Data items:
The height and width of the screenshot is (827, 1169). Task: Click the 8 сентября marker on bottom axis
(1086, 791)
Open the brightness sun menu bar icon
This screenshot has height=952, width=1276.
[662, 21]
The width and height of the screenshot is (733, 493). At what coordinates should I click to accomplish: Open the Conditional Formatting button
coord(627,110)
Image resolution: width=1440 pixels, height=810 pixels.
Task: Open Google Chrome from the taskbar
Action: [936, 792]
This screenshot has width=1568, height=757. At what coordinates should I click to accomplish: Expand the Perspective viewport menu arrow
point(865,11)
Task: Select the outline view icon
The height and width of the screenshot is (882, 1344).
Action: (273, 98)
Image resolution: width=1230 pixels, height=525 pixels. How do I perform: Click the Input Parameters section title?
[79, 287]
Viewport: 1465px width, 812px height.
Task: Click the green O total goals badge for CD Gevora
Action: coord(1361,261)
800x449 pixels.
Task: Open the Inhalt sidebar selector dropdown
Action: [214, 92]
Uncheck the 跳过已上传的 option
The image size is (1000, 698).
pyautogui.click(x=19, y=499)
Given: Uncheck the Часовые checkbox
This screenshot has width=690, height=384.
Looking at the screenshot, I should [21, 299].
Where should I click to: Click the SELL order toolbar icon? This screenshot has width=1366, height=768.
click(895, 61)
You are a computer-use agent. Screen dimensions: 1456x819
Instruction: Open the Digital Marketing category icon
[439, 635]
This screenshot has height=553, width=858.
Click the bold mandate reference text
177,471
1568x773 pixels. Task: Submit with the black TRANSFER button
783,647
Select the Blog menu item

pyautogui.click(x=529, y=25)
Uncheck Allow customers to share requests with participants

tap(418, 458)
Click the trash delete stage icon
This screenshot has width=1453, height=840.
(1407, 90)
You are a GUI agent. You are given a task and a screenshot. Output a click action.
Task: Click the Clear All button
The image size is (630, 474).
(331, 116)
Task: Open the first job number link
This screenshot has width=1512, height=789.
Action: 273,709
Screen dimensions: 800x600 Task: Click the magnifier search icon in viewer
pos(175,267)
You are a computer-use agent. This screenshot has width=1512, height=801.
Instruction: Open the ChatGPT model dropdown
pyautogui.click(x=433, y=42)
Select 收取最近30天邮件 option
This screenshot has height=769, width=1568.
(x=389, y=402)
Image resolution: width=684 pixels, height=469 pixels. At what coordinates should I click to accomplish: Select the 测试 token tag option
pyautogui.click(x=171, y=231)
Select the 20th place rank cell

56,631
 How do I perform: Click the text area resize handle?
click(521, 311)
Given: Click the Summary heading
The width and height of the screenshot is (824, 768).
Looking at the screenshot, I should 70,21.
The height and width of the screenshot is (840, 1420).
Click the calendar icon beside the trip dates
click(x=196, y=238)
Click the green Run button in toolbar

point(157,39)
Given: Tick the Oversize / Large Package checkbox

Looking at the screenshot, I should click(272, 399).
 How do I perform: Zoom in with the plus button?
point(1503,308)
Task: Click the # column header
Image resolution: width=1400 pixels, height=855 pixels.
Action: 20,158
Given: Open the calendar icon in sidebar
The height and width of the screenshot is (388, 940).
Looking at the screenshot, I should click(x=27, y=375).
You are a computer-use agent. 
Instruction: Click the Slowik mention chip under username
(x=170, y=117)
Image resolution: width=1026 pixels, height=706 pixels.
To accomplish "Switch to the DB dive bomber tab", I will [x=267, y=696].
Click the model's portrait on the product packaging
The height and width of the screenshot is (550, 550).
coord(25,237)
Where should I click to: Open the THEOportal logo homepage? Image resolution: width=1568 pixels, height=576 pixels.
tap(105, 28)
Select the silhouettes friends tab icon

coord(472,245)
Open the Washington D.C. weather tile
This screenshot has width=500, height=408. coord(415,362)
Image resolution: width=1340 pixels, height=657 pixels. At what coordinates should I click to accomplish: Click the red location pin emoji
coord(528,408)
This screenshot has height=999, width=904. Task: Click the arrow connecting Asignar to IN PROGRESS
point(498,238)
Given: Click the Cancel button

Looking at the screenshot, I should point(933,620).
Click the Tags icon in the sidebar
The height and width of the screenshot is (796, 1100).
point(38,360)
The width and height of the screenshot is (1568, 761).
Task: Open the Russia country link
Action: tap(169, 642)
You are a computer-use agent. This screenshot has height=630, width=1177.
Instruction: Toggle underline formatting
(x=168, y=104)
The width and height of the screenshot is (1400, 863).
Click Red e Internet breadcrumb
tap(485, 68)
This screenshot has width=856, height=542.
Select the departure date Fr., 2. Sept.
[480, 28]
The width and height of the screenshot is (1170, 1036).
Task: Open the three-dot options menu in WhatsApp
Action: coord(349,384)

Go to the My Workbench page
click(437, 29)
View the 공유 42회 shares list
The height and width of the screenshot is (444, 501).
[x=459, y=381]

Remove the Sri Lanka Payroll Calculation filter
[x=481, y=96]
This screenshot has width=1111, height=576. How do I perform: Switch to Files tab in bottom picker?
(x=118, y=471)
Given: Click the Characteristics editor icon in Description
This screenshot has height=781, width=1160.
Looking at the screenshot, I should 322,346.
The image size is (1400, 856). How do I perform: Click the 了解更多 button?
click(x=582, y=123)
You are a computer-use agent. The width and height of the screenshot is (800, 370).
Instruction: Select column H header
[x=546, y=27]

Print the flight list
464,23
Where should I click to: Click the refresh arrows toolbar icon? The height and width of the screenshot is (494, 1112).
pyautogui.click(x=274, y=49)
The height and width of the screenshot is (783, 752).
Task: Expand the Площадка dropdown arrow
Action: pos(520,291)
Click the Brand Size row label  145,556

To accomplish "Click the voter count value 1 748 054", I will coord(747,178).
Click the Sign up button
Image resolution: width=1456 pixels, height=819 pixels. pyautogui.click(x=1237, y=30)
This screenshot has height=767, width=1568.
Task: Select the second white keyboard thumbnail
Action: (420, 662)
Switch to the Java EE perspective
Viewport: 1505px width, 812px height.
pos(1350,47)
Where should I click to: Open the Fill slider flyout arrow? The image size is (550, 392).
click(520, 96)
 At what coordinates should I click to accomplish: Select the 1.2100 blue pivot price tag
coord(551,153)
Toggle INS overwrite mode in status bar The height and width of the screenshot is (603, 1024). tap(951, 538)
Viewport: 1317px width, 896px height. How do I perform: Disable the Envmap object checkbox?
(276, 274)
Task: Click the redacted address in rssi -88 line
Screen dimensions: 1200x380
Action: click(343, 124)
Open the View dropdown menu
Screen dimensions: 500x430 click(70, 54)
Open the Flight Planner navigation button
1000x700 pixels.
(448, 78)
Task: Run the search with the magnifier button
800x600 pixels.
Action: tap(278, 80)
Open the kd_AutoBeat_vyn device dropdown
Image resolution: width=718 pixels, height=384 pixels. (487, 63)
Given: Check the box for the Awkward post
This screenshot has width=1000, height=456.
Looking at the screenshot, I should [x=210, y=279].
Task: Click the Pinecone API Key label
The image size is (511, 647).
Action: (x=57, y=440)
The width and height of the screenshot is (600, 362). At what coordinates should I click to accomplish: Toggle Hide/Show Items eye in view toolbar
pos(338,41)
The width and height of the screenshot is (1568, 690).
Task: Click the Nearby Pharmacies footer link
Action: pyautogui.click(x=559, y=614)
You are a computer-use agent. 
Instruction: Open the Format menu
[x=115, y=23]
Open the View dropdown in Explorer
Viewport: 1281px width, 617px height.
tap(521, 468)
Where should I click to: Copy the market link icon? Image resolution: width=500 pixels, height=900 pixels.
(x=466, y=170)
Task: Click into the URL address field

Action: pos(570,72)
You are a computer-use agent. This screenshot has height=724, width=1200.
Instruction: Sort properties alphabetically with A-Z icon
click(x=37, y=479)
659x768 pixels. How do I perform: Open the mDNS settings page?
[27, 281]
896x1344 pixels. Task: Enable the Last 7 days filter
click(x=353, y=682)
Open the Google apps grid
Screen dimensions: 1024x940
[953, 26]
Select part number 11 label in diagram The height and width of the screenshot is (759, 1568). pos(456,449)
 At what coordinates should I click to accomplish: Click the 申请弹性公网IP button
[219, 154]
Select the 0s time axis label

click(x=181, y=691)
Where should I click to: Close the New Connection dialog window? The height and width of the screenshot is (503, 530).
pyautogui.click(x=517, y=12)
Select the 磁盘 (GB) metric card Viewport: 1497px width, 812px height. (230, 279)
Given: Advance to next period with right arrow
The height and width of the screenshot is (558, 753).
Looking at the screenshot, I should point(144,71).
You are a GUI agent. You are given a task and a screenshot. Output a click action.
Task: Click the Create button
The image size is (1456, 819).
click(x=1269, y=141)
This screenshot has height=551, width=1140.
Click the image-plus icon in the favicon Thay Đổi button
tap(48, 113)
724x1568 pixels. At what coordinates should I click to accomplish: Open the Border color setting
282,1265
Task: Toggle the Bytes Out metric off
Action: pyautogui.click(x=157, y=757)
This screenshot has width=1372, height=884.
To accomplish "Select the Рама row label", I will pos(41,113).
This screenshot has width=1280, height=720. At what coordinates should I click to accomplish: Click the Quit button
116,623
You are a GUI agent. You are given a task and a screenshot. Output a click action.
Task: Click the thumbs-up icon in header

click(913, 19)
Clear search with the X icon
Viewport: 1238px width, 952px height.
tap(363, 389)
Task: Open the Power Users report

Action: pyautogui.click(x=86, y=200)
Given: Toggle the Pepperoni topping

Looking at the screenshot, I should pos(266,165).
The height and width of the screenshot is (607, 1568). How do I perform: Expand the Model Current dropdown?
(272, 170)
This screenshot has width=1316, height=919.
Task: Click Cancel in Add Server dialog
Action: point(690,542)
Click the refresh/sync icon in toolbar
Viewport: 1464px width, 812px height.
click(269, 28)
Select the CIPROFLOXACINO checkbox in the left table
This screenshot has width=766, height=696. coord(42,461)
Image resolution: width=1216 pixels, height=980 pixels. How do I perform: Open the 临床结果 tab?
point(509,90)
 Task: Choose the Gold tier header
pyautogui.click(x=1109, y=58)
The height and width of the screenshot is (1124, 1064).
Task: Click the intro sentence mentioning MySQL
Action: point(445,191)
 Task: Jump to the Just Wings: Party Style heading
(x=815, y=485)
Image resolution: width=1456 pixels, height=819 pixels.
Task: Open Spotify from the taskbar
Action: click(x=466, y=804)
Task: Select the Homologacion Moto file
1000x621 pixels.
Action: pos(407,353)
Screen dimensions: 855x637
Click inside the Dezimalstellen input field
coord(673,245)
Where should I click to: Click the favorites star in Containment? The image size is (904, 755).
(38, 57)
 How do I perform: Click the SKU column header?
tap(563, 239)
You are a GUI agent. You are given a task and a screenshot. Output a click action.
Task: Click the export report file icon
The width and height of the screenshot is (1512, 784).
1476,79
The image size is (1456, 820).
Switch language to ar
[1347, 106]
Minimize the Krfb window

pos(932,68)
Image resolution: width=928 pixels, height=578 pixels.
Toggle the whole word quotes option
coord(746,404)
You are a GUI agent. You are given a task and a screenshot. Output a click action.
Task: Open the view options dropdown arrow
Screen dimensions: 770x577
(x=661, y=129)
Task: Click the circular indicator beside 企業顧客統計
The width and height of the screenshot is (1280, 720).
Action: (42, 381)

→ **Exercise description**
Copy the material above without any changes, from the line containing "The width and height of the screenshot is (1400, 863)." through the line containing "[x=459, y=381]", including both of those lines.

→ **Answer**
The width and height of the screenshot is (1400, 863).
Click Red e Internet breadcrumb
tap(485, 68)
This screenshot has width=856, height=542.
Select the departure date Fr., 2. Sept.
[480, 28]
The width and height of the screenshot is (1170, 1036).
Task: Open the three-dot options menu in WhatsApp
Action: coord(349,384)

Go to the My Workbench page
click(437, 29)
View the 공유 42회 shares list
The height and width of the screenshot is (444, 501).
[x=459, y=381]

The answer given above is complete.